If approved by the Assembly and signed by Gov. Joe Lombardo, the bill would allow terminally ill patients over the age of 18 with less than six months to live to end their lives with lethal drugs prescribed by a medical practitioner.
Senators also voted 15-6 to pass Senate Bill 131, a bill that would bar state agencies from providing resources or information to help out-of-state authorities from prosecuting individuals who receive an abortion in Nevada.
Senate Democrats, joined by Senate Minority Leader Heidi Seevers Gansert, R-Reno, and Sen. Carrie Buck, R-Henderson, voted to approve the measure. If passed, the bill would codify an executive order issued by former Gov. Steve Sisolak days after the U.S. Supreme Court overturned Roe v. Wade.
“When I look at this legislation, the current executive order and given the hodgepodge of laws across the U.S., the one thing that jumps off the page to me is women who face these difficult choices, we need to give them our support and our prayers, but we don’t need to give them jail time,” Seevers Gansert said.
The vote comes two days after the Senate voted to advance a resolution seeking to guarantee abortion rights through an amendment to the state Constitution. Senators voted on party lines to send Senate Joint Resolution 7 to the Assembly on Monday.

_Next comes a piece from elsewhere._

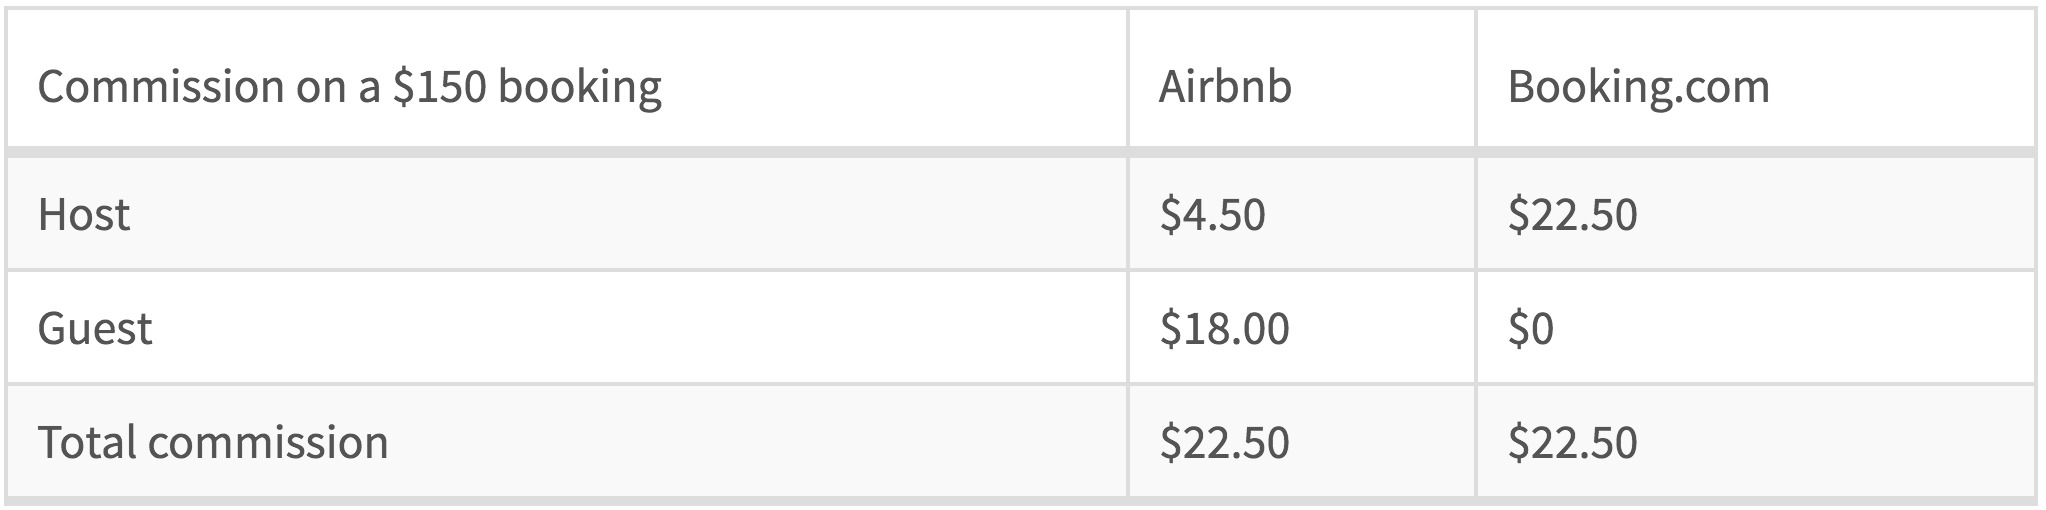Viewport: 2046px width, 510px height.
Task: Select Booking.com's $22.50 total commission value
Action: pyautogui.click(x=1572, y=443)
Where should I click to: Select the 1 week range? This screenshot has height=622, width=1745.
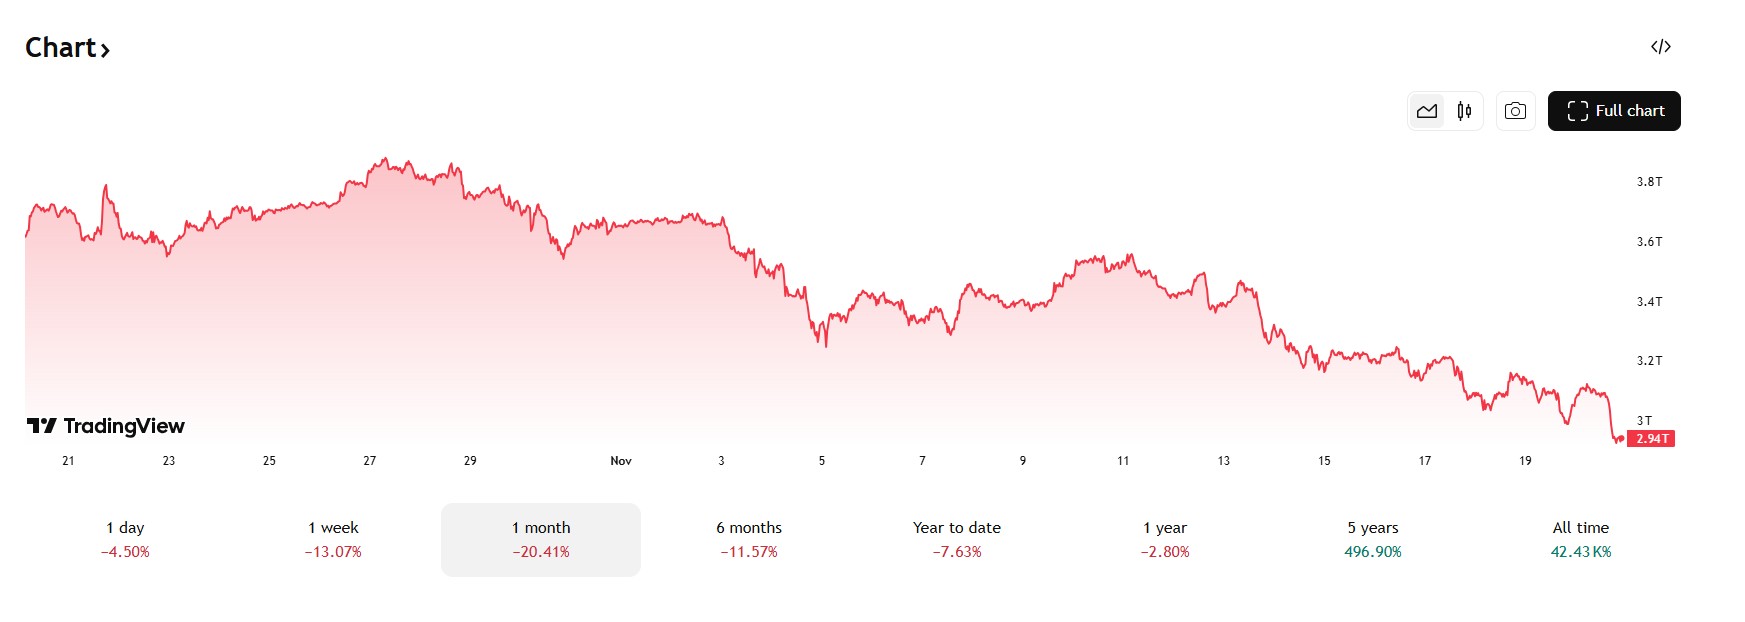pos(333,539)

Senators also approved a bill that would allow health care providers to prescribe, dispense or administer contraceptive drugs or devices to minors without consent from the minor’s parent or guardian.
Senate Bill 172 passed on a vote of 14-7, with Seevers Gansert as the only Republican voting in support. Her colleague, Republican Sen. Ira Hansen, R-Sparks, strongly opposed the measure.
“People in our public schools can’t give a pupil an aspirin, but here we’re going to have people going behind their parents’ backs and getting medications that could have substantial health risks to that child,” Hansen said. “Do we really want to remove parents from this decision-making process?”
But Sen. Dallas Harris, D-Las Vegas, the bill’s primary sponsor pushed back during her closing remarks on the floor.
“It makes zero sense to allow a minor to get treated for something but not allow them to try and get prevention on the front end,” Harris said.
State senators also voted 13-8 on party lines to approve Senate Bill 215, which would require any local government that accepted state money to buy voting machines to return those funds if the jurisdiction decides to not use them and instead conduct an election only by paper ballot.
Lawmakers also voted 18-3 to advance a measure requiring Clark and Washoe counties to include a “heat mitigation element” in their master development plans. Sens. Hansen, Robin Titus, R-Wellington, and Scott Hammond, R-Las Vegas, voted against that bill.
Senators also voted unanimously to approve a bill that would allow individuals experiencing homelessness to be able to use a service provider’s address as their temporary mailing address.